Thursday, May 17, 2012
Unobserved fixed effects model
* Often times we are concerned that there are some unobserved
* factors which are correlated with our explanatory variables x
* as well as with our error term u.
* For example, we might be concerned that intelligence is
* correlated with years of schooling as well as future
* expected earnings. However, fortunately, intelligence
* is thought of as a time constant factor.
* Therefore, if we remove time constant factors we might
* be able to approximate the returns to education.

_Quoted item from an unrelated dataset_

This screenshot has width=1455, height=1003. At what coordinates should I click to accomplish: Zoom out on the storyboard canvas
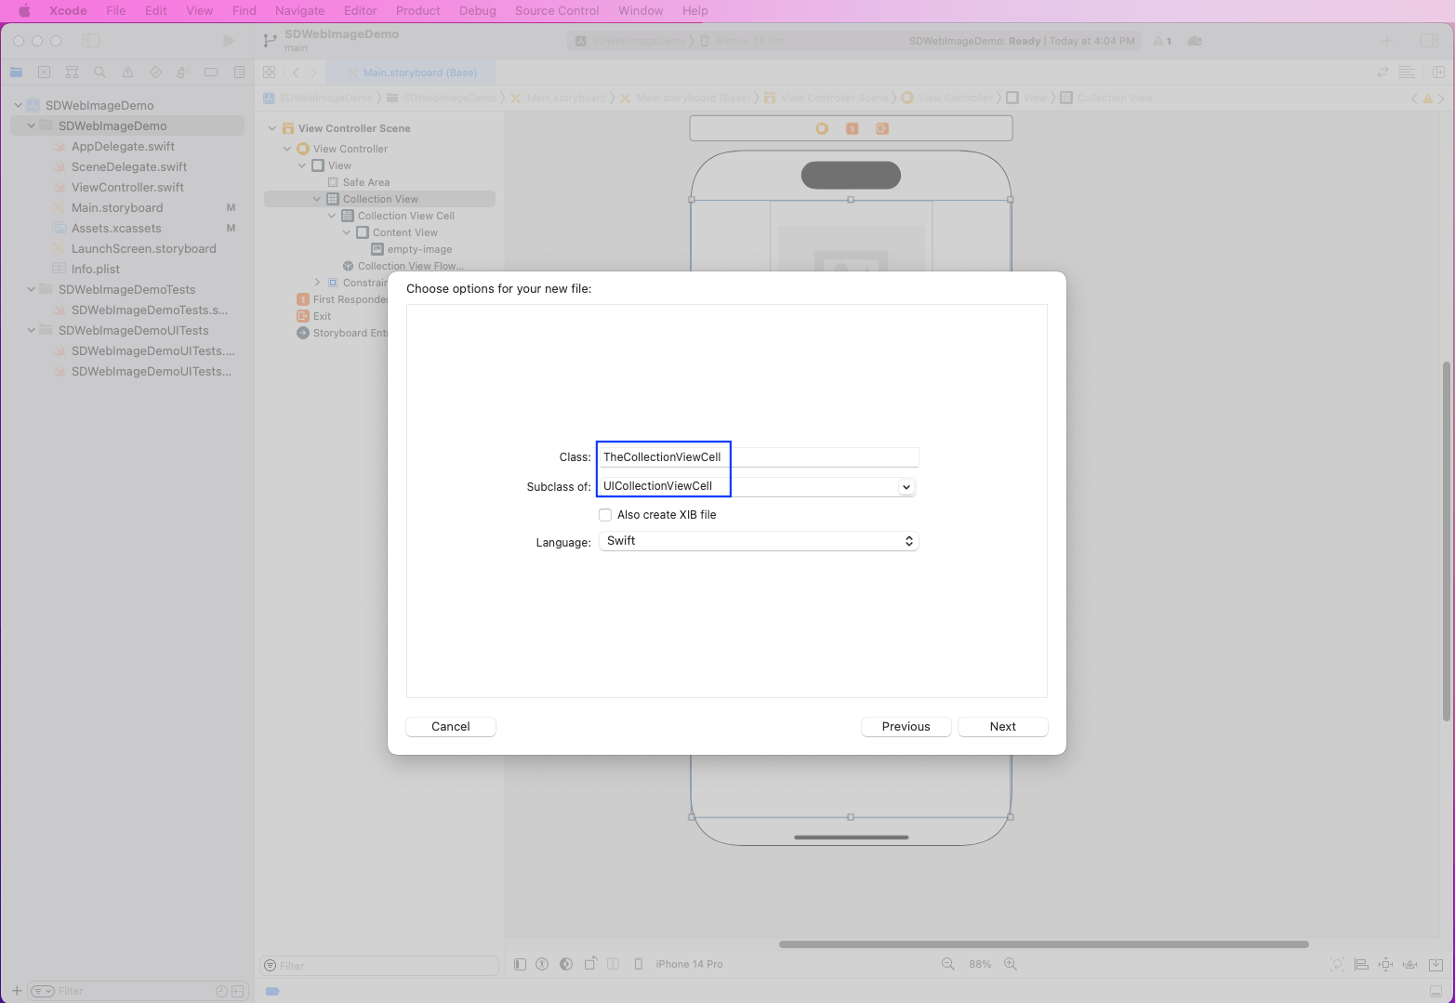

* (This is assuming the returns to years of education is
* constant. If it is a function of intelligence then
* we are going to need to think about being more clever
* about this.)
* Stata code
* Imagine we have 200 individuals that we track
set obs 200
set seed 101
gen c = rnormal()
label var c "Time Constant Heterogeniety (individual specific)"
gen id = _n
label var id "Individual specific ID"
* create 5 observations for each initial observation
bysort id: gen year=_n
label var year "Year of observation"
gen x = rnormal()+c
label var x "explanatory variable X (with time constant and time varying components)"
gen u = 3*rnormal()+3*c
label var u "Error term (correlated with unobservables c)"
gen y = x + u
label var y "Outcome variable"
reg y x
* We can see that OLS is biased
xtset id year
* Tells stata to use id as a panel data individual identifier
xtreg y x, fe
* However, the fixed effect estimator is unbiased because it
* successfully eliminates the correlation between the time
* constant correlation between the x and the error u.
* Note: an identical command is:
reg y x i.id
areg y x, absorb(id)
* An alternative approach is the Chamberlain Munlack device.
* If we fear that the constant part of x might be correlated
* with u then we can easily control for that by including
* it in the regression:
bysort id: egen x_mean = mean(x)
reg y x x_mean
* When there is only two time periods difference in difference
* the same but in time periods more than two it tends to be
* different. Though it is also effective at removing time
* constant effects.
gen y_diff = y-l.y
gen x_diff = x-l.x
reg y_diff x_diff